E aprendemos quando nos é significativo e motivador. O brincar, na infância, é o
“viver”;
“aprendermos a(o) respeitar e a(o) SER”
Durante as idades pré-escolares dão-se as principais construções cognitivas sobre a
“pertença social” e a corresponsabilização. Saber isto é, para os profissionais de
educação, o primeiro passo para estruturar toda a planificação académica e curricular
em função das descobertas do “meu” espaço e do espaço do “outro”;
“aprendemos a(o) respeitar o nosso ritmo”

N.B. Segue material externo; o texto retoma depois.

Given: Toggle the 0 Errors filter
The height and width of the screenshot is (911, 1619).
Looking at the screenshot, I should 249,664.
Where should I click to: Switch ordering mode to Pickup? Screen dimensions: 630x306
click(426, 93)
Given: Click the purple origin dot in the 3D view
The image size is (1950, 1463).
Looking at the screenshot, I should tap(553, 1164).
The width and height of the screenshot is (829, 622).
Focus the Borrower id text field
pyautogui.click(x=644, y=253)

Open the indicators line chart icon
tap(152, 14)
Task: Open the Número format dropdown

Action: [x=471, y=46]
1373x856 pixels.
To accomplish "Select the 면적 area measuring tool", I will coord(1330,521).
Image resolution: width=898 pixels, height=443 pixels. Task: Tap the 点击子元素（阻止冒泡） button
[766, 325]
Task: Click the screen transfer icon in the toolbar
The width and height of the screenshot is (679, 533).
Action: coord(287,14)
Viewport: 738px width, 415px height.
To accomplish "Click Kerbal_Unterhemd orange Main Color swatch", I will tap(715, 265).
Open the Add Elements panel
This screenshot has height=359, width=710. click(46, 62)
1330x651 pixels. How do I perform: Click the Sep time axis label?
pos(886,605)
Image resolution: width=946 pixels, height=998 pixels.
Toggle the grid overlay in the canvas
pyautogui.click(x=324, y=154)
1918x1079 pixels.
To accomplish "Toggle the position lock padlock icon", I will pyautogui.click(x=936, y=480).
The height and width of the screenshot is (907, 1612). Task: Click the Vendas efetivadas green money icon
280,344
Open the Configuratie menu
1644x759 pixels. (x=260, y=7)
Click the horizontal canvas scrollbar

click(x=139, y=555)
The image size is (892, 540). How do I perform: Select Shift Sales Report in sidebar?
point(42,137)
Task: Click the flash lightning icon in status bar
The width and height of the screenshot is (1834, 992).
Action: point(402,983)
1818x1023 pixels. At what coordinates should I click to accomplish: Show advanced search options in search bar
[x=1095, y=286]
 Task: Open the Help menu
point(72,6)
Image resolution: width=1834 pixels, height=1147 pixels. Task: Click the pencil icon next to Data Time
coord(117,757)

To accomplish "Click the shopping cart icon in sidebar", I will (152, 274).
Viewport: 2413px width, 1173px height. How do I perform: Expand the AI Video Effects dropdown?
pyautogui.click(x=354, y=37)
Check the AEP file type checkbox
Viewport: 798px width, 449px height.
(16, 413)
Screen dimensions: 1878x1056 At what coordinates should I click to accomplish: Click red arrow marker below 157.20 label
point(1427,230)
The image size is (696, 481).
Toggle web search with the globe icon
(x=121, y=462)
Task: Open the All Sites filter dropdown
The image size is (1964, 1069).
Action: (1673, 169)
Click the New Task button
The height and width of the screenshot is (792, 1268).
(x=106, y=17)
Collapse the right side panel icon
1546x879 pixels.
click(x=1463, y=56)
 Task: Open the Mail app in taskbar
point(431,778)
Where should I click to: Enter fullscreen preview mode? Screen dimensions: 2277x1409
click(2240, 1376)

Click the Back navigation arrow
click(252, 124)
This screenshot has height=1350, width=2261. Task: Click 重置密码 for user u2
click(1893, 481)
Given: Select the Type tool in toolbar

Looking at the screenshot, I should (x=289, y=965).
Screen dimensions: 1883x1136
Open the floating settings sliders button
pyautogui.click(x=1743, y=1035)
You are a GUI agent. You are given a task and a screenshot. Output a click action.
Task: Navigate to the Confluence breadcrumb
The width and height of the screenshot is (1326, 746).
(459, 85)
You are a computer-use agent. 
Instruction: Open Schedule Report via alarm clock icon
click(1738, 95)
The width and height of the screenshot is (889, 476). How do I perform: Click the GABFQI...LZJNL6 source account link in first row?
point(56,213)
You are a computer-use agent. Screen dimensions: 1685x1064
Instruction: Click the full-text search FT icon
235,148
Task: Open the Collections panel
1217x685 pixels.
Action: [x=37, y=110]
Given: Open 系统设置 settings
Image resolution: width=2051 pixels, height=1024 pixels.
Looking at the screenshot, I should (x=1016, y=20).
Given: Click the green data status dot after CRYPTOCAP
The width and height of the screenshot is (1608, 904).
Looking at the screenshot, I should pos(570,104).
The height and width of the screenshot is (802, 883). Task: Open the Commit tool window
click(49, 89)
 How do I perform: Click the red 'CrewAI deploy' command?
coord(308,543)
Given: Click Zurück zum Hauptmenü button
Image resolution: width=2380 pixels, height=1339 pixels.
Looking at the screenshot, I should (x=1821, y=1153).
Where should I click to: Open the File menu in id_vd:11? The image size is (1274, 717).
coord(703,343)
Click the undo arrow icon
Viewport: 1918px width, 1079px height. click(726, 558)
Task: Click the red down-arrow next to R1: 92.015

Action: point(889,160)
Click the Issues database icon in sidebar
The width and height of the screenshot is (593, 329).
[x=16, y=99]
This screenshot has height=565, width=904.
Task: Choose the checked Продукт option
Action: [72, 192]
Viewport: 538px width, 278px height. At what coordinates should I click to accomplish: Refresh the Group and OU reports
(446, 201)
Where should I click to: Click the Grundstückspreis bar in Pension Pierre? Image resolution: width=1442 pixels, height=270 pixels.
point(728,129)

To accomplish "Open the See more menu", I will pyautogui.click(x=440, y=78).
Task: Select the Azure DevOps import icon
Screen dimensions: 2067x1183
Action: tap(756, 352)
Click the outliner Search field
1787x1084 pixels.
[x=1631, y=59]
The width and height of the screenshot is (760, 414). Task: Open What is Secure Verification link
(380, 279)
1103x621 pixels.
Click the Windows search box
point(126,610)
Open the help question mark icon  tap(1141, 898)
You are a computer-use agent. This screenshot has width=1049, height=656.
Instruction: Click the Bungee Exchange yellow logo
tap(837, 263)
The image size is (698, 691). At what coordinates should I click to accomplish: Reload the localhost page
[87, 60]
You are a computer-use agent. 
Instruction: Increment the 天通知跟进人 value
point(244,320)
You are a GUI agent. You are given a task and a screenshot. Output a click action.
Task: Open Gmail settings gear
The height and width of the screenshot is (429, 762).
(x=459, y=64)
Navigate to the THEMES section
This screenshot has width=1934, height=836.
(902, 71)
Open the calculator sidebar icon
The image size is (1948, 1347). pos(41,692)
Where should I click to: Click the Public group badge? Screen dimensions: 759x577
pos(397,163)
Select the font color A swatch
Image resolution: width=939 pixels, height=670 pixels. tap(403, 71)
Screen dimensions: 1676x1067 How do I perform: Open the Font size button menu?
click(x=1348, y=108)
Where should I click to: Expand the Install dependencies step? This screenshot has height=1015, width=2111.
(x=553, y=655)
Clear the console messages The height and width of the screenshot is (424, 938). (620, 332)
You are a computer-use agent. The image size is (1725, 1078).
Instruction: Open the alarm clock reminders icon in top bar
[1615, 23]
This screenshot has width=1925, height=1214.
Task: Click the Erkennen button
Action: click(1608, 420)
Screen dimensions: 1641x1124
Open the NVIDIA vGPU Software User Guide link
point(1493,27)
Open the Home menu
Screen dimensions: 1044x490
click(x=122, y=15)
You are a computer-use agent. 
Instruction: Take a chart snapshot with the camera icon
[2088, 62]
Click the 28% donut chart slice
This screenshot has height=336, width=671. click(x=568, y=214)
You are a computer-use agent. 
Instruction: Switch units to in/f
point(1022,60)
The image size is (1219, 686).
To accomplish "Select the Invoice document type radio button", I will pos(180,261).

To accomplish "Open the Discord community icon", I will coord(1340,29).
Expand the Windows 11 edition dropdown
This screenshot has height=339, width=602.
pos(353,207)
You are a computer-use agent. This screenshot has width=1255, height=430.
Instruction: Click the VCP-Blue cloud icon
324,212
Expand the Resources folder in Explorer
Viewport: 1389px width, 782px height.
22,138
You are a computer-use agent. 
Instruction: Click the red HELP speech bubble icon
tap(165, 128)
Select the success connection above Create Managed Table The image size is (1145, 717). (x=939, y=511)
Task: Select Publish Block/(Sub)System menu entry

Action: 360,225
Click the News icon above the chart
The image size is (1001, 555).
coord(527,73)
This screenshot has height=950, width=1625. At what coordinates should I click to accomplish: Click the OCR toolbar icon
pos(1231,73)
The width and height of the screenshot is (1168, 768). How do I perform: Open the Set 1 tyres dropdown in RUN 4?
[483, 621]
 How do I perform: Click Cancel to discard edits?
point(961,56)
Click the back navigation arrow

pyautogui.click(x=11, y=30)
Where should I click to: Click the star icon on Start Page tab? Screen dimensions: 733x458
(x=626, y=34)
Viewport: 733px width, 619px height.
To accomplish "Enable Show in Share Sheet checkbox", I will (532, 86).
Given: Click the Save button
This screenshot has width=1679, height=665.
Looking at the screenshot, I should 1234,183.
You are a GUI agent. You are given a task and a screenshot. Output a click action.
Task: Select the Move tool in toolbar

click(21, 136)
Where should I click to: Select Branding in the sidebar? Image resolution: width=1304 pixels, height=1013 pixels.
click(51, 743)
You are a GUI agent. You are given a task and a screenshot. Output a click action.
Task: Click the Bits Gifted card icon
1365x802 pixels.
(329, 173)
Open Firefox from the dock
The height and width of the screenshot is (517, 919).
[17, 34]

Apreender o corpo, os ritmos, as especificidades do contexto, a informação ambiental
é uma particularidade que a educação de infância, em oposição a quase todos os
outros ciclos e níveis educativos, têm preservado na sua estrutura curricular. O sono, a
alimentação, a necessidade de segurança e afeto são, nestes níveis iniciais, não apenas
fundamentais como obrigam a uma preparação (sobretudo por parte das famílias e
profissionais) que permita tornar centrais, na vida e no desenvolvimentos e
aprendizagem das crianças, os momentos significativos e motivadores
“nós somos o "outro"
Sejam as crianças, sejam os adultos, é cada vez mais evidente e central que as
comunidades se constroem com base no reconhecimento do “outro” como pilar
5. central da minha própria existência. Saibamos (e sejamos capazes de) preservar o
espaço de socialização como meio primordial de aprendizagem.
E, sobretudo, tentemos negar a frase do professor Carlos Neto quando ele afirma que “a partir
do momento em que vão para a escola, as crianças perdem o tempo que tinham para brincar”.